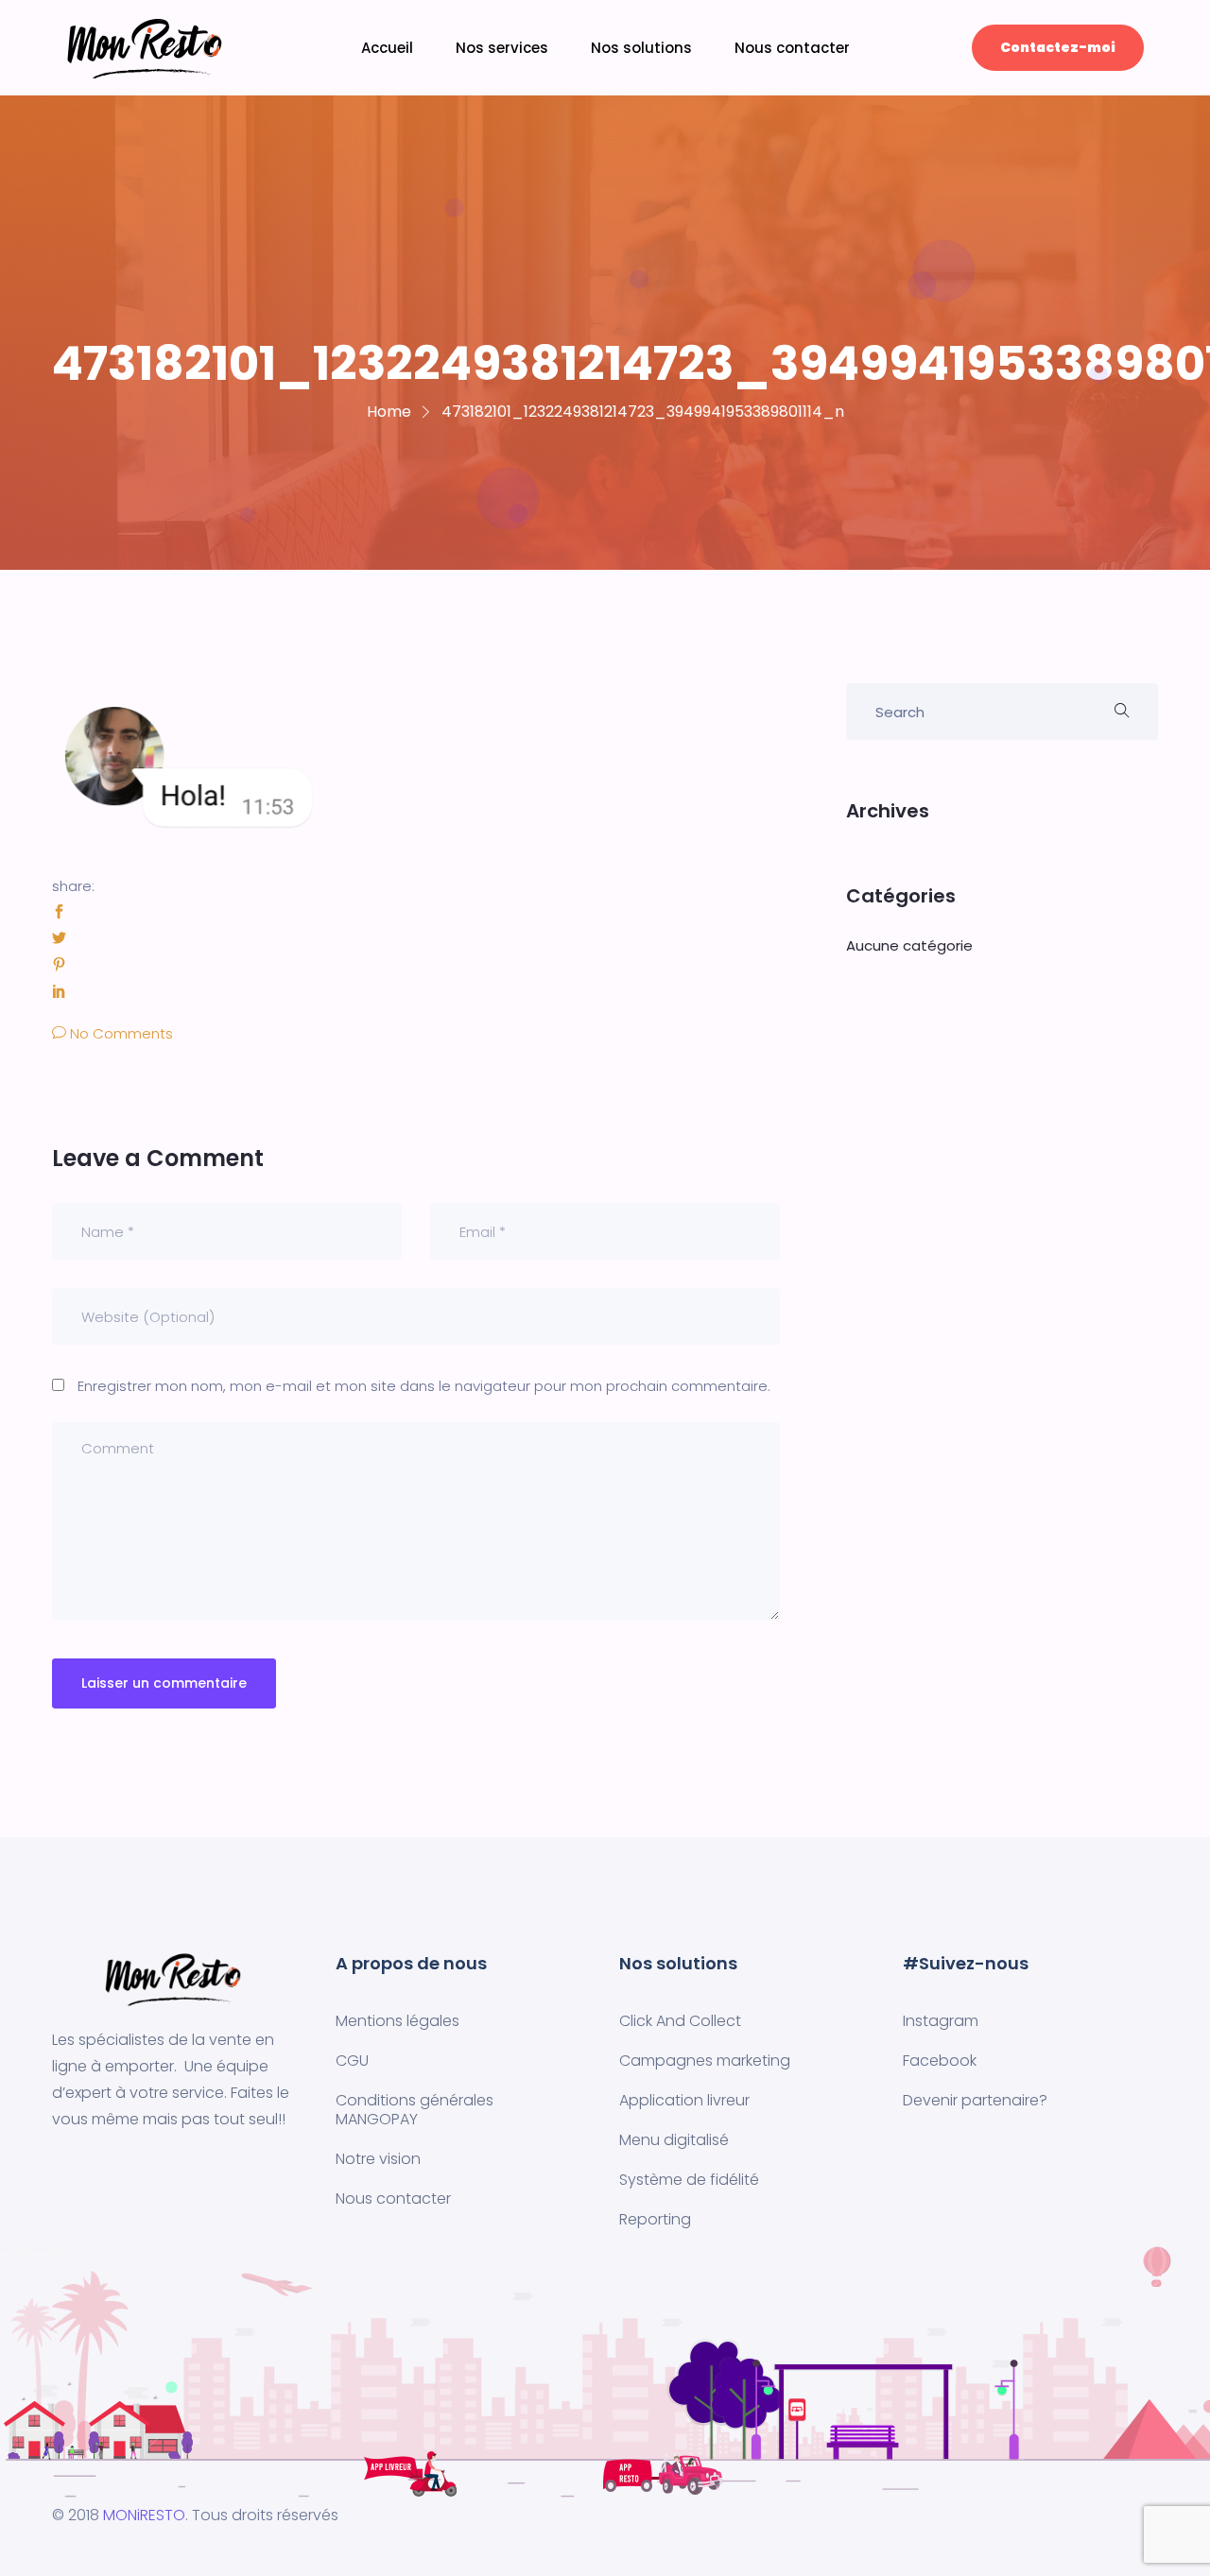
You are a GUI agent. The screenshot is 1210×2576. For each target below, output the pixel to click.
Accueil (387, 48)
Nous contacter (792, 48)
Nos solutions (641, 48)
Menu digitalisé (674, 2140)
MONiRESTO (144, 2515)
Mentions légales (397, 2021)
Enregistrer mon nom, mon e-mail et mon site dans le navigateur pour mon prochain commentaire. (424, 1386)
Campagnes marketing (704, 2060)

- YOUR ASSIGNMENT -
Return the final stretch of the listing exactly, starting with the line that contains "Nos solutions (641, 48)" and ending with the last line.

- OUTPUT FOR THIS EXERCISE -
Nos solutions (641, 48)
Menu digitalisé (674, 2140)
MONiRESTO (144, 2515)
Mentions légales (397, 2021)
Enregistrer mon nom, mon e-mail et mon site dans le navigateur pour mon prochain commentaire. (424, 1386)
Campagnes marketing (704, 2060)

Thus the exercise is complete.